When workers' compensation acts to shield an employer from egregious conduct, then the premise of the system needs to be reconsidered.
In Nebraska, a worker was asphyxiated in a grain bin, 58 feet tall and was 21.5 feet across, after his supervisor asked him to go into a grain bin and shovel grain into the center of the bin's conical base to facilitate the removal of the grain.
The employer was slapped on the hands by OSHA for several safety violations including: no lifeline or any other equipment that could prevent the worker from being buried; keeping an auger running in the bin while the worker was within it; failure to maintain communication with the worker while he was within the bin (the supervisor walked away and didn't return until the worker was already dead).
For this, the Nebraska appellate court said ... "too bad worker's family, but Nebraska state law would rather reward employers for bad behavior than compensate families adequately for the loss of a bread-winner or penalize employers for knowing violation of simple, effective, safety parameters."
[The court didn't really say that - I put it in quotes for sarcasm.]
The court DID say that, "knowingly ordering employees to perform an extremely dangerous job, willfully failing to furnish a safe place to work, willfully violating a safety statute, or withholding information about worksite hazards, still falls short of the kind of actual intention to injure that robs the injury of accidental character."
The court went on to uphold the constitutional validity of the act, explaining that the Legislature had a rational basis for electing to differentiate between intentional tort victims who are employees and intentional tort victims who are not employees.
This is not the bargain that was negotiated 100 years ago.
I understand that "the law" is "the law" and that workers' compensation is an exclusive remedy.
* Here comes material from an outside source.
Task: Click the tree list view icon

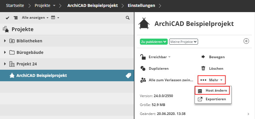Action: click(16, 18)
I get that.
At the same time there also must be an appropriate remedy when an employer willfully (as noted by the court) ignores basic safety practices and knowingly endangers its employees beyond an OSHA wrist slap.
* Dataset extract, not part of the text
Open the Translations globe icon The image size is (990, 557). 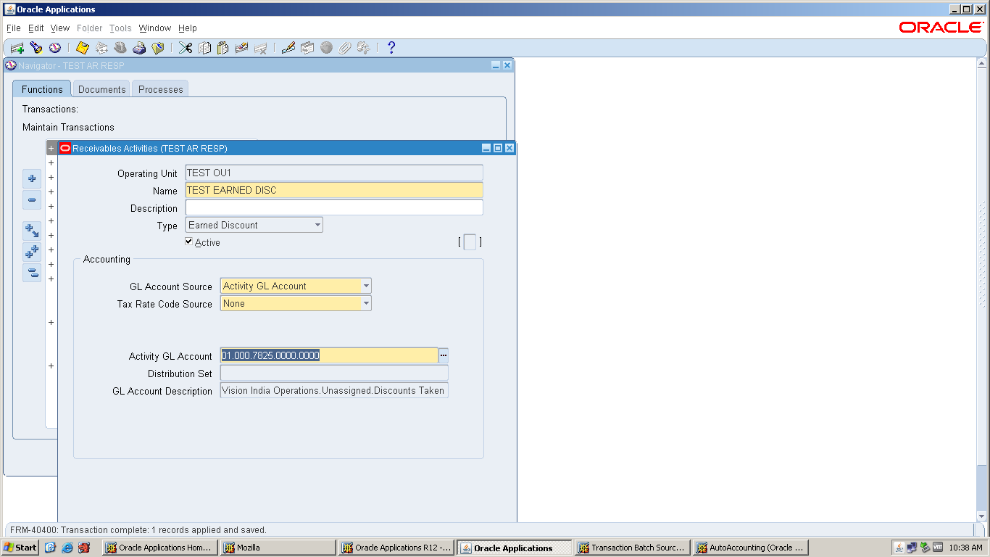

Last week I wrote a column on personal responsibility.
Chuck Holliday wrote in response:
"If you want to talk about personal responsibility, let's talk about corporations taking personal responsibility for their actions. You seem to forget that in many states, the WC system is a 'bargain,' if you can call it that, in which the employee has given up the right to sue his or her employer in tort in return for a no-fault system. Many employees would gladly give up the pittance they receive in no-fault benefits for the ability to sue their employer for its negligence in creating and maintaining an unsafe work environment. [In this Nebraska case, I might add, knowingly and willfully - this was intentional behavior as noted by the court.]
"I think we could turn back the clock on the 'wussification' of America a lot if we required companies to take personal responsibility for their actions and bear the full cost for the injuries they cause. Let's get rid of arbitrary caps on damages, forced arbitration, and administrative appeals of WC decisions. Anyone familiar with WC has to agree that workers continue to get shafted more under each new edition of the AMA Guides. Every year the number of injuries that qualify as WC injuries decreases, which it sounds like the new edition of the DSM will do, too.
"The real 'wussification' of this country is the trend to protect 'persons' whose names end in 'inc' or 'LLC' from taking responsibility for their actions."
In particular with regard to this Nebraska appellate court opinion, I couldn't agree more with Mr. Holliday.
The workers' compensation system fails employees, and their families, when it (and weak OSHA penalties) allows an employer to get off cheap in the death of another human being.
Every insurance category denies coverage to the policy holder where the damage is caused intentionally by the beneficiary.
That this case is even considered "accidental" is not just a miscarriage of justice, but shows callous disregard for the value of human life.